Prospect of milder disease
There has been some misguided speculation doing the rounds online, that an infection of the omicron variant will be “mild”. We may eventually discover this to be true or we may not – but the point is there is really not enough information to come to this conclusion at this point.
There is no immediate indication as to whether the omicron variant causes more severe disease. As with the other variants, some infected individuals have displayed no symptoms while some have displayed mild disease.
We must also be careful about throwing the term ‘mild’ around, especially when it relates to just the acute illness. Hospitalisation is still rising in the hardest hit omicron-dominant provinces in South Africa. In addition, observations from clinicians on the ground are always important, but we also need to be cautious about jumping on early reports that say ‘all cases with this variant are mild’.
Taken together with the time lag for infections to progress to severe disease and hospitalisation, we should only expect to see the omicron variant’s impact on hospitalisation in the next few weeks. Most of the early spread was among younger people, with outbreaks in universities likely amplifying the spread.
We know that getting a rapid sense of disease severity with the omicron variant – particularly in vaccinated individuals and with the prospect of reinfections – is critical, but it is just too early for any of the extant data to be sufficient or reliable. The WHO’s most recent updates have said experts don’t yet know if the omicron variant is more transmissible or if it could cause more severe disease. There is also little information to suggest that the symptoms it induces are different.
As things stand, there are a lot of unknowns – which is, among other things, a reflection of how quickly scientists in South Africa detected and announced the B.1.1.529’s presence and sequenced its genome. Even though some of the genetic changes appear worrisome, we don’t know enough to be able to say if the variant will render the pandemic worse.
Some previous variants, especially the beta, initially concerned scientists but didn’t spread too much. Perhaps more importantly, the vaccination coverage in some parts of the world has increased by leaps and bounds, and in some others moderately so, since what it was when the delta variant first surged.

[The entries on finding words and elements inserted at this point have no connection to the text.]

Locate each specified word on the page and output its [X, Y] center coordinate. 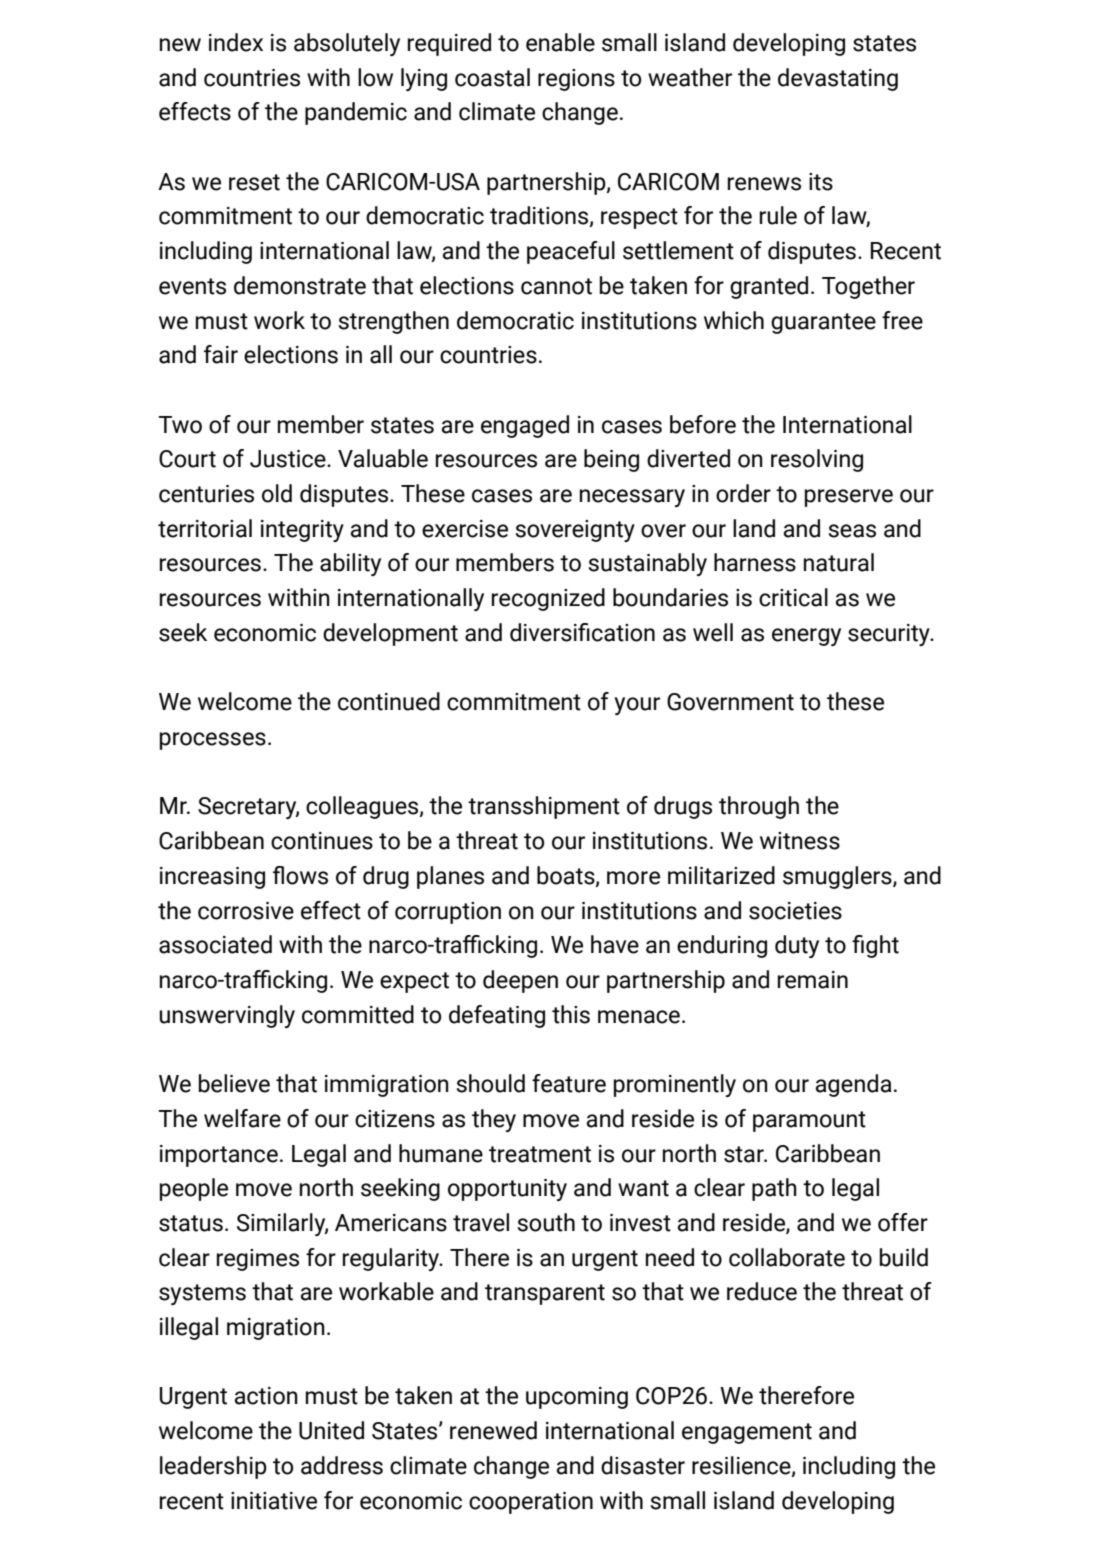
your [637, 706]
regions [576, 80]
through [759, 807]
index [236, 42]
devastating [838, 79]
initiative [274, 1501]
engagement [747, 1433]
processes [213, 741]
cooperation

We also have two antiviral drugs, paxlovid and molnupiravir, that we didn’t have in the first half of this year (although there have been some doubts of late about the latter). Independent experts told this author that, thus far, there has been no suggestion that the omicron variant’s mutations could blunt their efficacy.
Finally, many “scariants” have come and gone. We will have a much better idea about the actual risks of the omicron variant in two or three weeks, and until then, we need to stay calm. Even if the omicron variant can better evade vaccine- or infection-induced immunity, it’s not like the world will be reset to March 2020. Infections have been rampant and people have been vaccinated – and both will help prevent disease should omicron really take off.
Dr Vipin Vashishtha, MD, FIAP, is a consultant paediatrician at the Mangla Hospital and Research Centre, Bijnor.